_What the exercise asks:_
With the pictures left out, reproduce exactly the lines from the one containing "Toggle log scale on chart" through the final line of the entries.

■ ■ ■ ■

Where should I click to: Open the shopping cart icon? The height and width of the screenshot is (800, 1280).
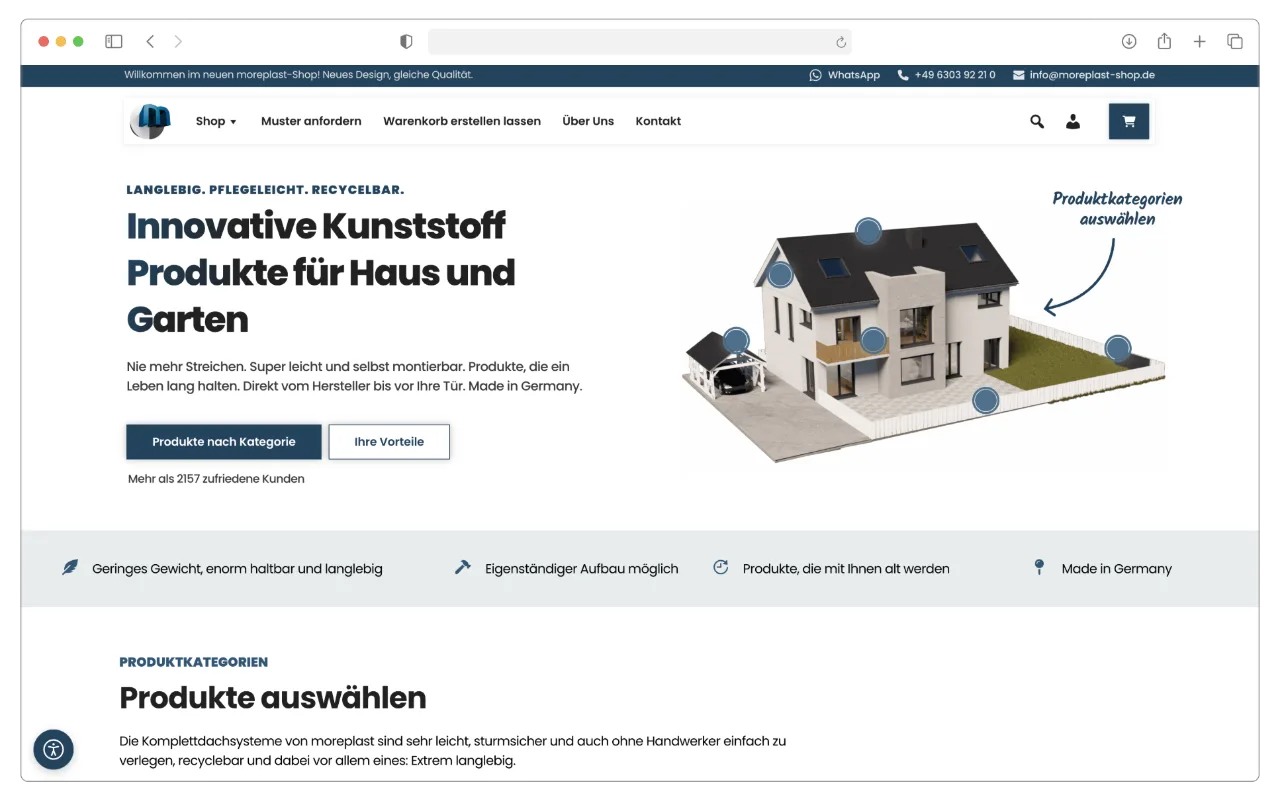1129,121
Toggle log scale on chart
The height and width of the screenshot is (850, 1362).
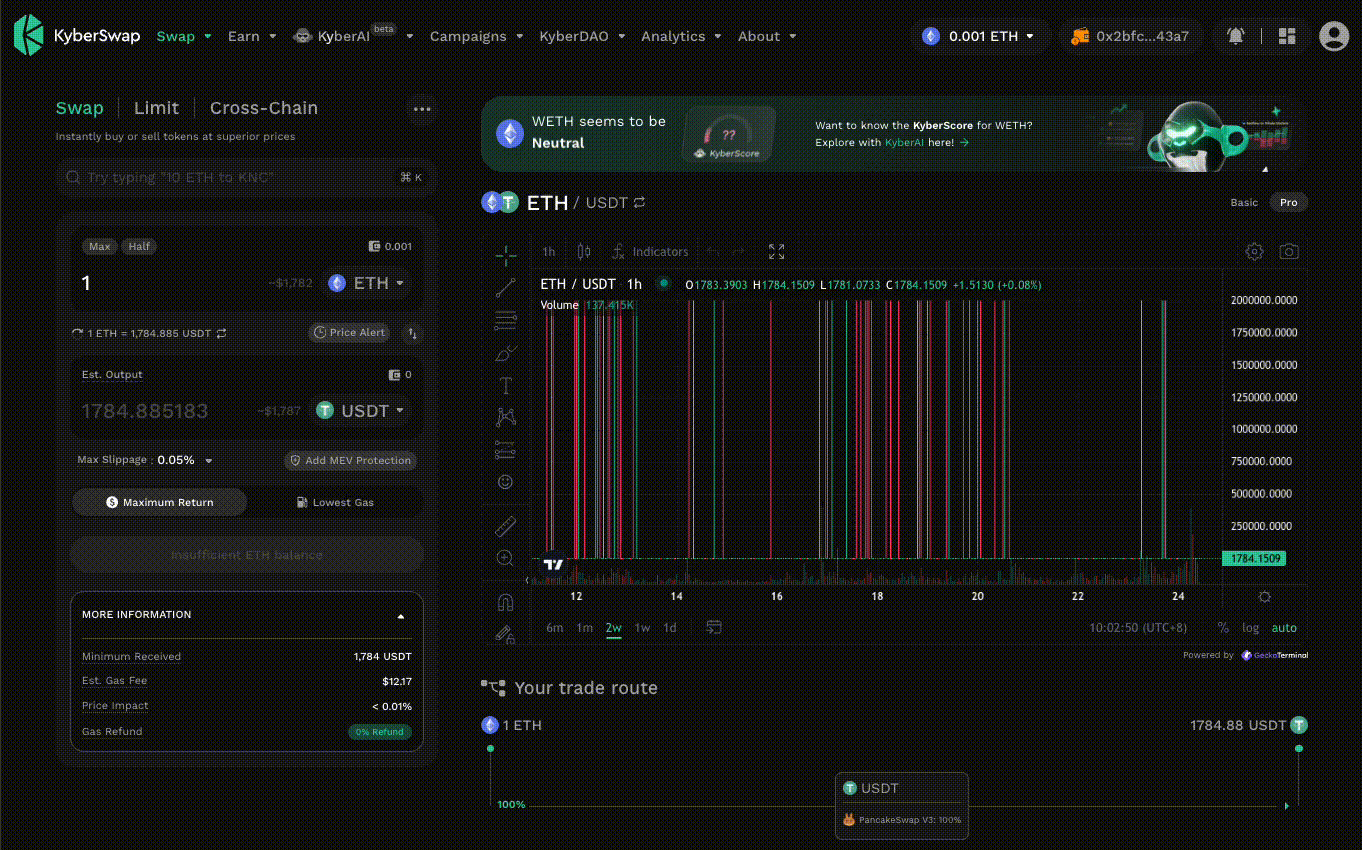tap(1251, 628)
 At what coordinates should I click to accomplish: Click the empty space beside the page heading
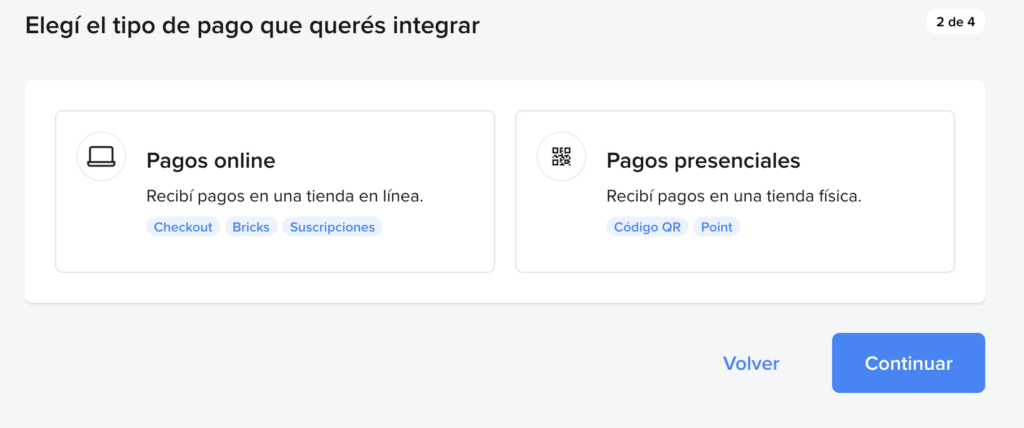tap(700, 26)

■ ■ ■ ■

_Answer to the exercise:_
Toggle log scale on chart
The height and width of the screenshot is (850, 1362).
tap(1251, 628)
 At what coordinates should I click to accomplish: Click the empty space beside the page heading
tap(700, 26)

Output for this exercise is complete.